LibreOffice / OpenOffice / NeoOffice - do you use it, and why / why not?

As a member of the QA volunteer group for the LibreOffice project that deals mainly with bug triaging, I would be interested to know whether or not you use LibreOffice, Apache OpenOffice, NeoOffice or something related to any of these for your daily document productivity needs.


For those that might not know, LibreOffice is an office document productivity suite. It runs on Windows (from XP to 8), Mac OSX (10.4 to 10.10), and various Linux distributions and other Unixes (I believe FreeBSD and Solaris versions are available, but not officially supported as yet). It is entirely free, both financially and in terms of use (or re-use) of code, copying of the binaries, installation, subject to the terms of two open source licences (LGPL / MPL).


A similar sister project exists, called Apache OpenOffice with similar goals, although a different licensing scheme for code submissions - I won't get into the embroglio of the philosophical principles behind the differing choice of licences between the two, but suffice it to say, they are still very close in terms of actual shared lines of computer code, although the two are diverging.

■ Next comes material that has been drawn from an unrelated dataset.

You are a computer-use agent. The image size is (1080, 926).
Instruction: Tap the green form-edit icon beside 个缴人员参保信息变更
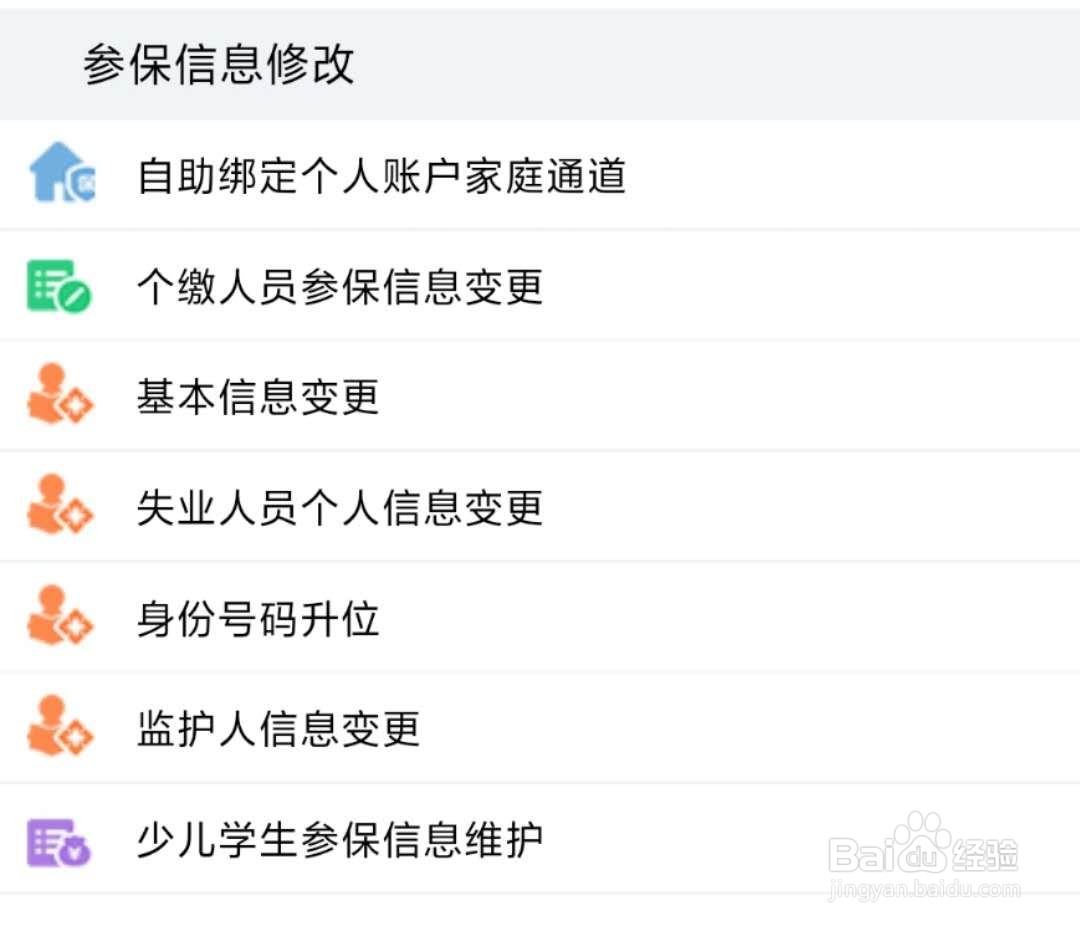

Both of these products stem from Oracle's OpenOffice, which Oracle acquired from Sun, the first company to open up the source code and create a community of contributors. Prior to Sun's acquisition, the product was a closed source, proprietary offering from the German company StarDivision GmbH.


Well, enough of the brief history of time, and back to the question(s) :


- do you use LibreOffice / Apache OpenOffice / NeoOffice ?

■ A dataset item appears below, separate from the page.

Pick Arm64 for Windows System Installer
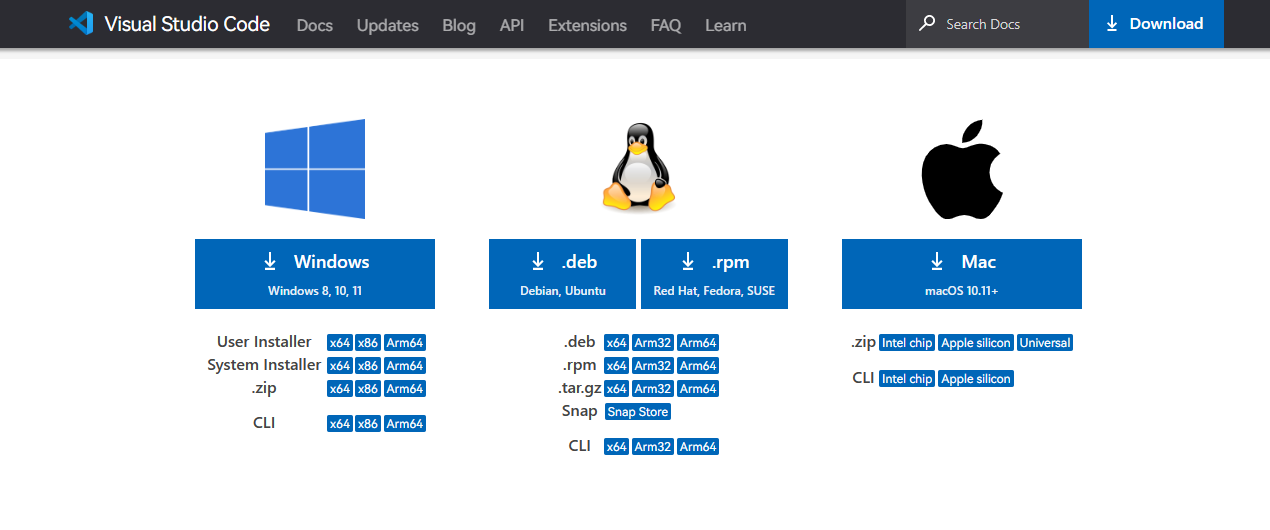click(405, 366)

- if yes, what for - professional / personal use ?


- if yes, which modules (or apps, if you prefer) ?


- if no, why not ?



I prefer the split apps approach, definitely.

I have used Open Office for some years now mainly because I could no longer afford to support Microsoft Office. It does everything I want it to, seems to be relatively free from bloat. However, I am using it only for very occasional personal use these days so I may not be a "typical" user. My current version is 4.01

The versions that ship with Ubuntu have their own particular problems, due to decisions made by the Ubuntu or PPA packagers / compilers, in addition to those already present in the TDF (The Document Foundation, the founding body for the LibreOffice project) versions, but yes, the askubuntu site is a good resource.

Another, excellent, and historic resource are the OpenOffice forums :

https://forum.openoffice.org/

these community run resources are replete with answers and examples to help people out, from complete beginners to budding experts. For me, this is a far better resource than anything that the LibreOffice project provides itself. The people there will answer questions from all variants of LIbreOffice/OpenOffice/NeoOffice, or at least point you in the direction of an existing answer if that question has already been asked.

A very good resource is the Ask Ubuntu site (www.askubuntu.com). As LibreOffice is shipped with the distro, the guys and gals on that site are more than helpful and a very good fount of knowledge about LibreOffice.

Thanks Krister. Just out of interest, did you prefer the all-in-one desktop approach of StarDivision's StarOffice, or the split apps as they became when Sun got rid it ?

Hi Graham,

Thanks for the reply.

One of the problems the project has, like many open source projects, is that developers develop new functions, e.g. formulae for Calc, and do not always explain how those new functions are to be used, nor add help entries to the built-in help. This leaves the documentation project, which is "under-subscribed" when it comes to members actually writing stuff in the dark about the existence of the function and how best to provide documentation for it - the people who write the documentation are generally users of the product and not the developers. Obviously, this is a difficult situation to redress, and currently our only way to make things any better is to try and engage people to contribute their own knowledge (whether by discovery or experience) to improving the documentation.

I still feel that the technical barriers to entry to contributing to the documentation project are too high, although the FAQ and manuals tend to be fairly well written, albeit a few versions behind the actual current release.

As for the built-in help, it uses a specific engine to render rather obscure XML files, and editing these is by no means something for the neophyte, as it requires knowledge of XML syntax, and use of the source code repository versioning tool, git (or logerrit via the web).

Having moved over to Ubuntu (linux) after the end of life statement regarding XP (cant stand MS 7 or later derivatives) I started to use LibreOffice which is distributed free with Ubuntu. It reads in all of the spreadsheets I constructed in MS Office previously without incident and in some cases has even offered a welcome feature bonus not available in Office. I have created business cards (cartes de visite) with better quality and features than available with MS Publisher.

Naturally, there was a steep learning curve and it would have been easier just to throw hands in the air and declare it an impossible task but with nothing better to do, I persevered and am pleased with the results. I've created a few more applications for daily living and am pleased with the result.

My only criticism is the lack of useful on-line help through the applications themselves but I have found other references which have been more than helpful in finding the correct syntax for formulas and have yet to find a task which has defeated me. Some syntax in the help files are completely wrong - but hey! the packages are free and the help files have been worked on by unpaid enthusiasts so I guess one must accept that.

Yes, we use LibreOffice. Both for private and professional use. Only the modules Write and Calc. Actually, I was using StarOffice already in last century. Our machines are two Macs and one Ubuntu laptop.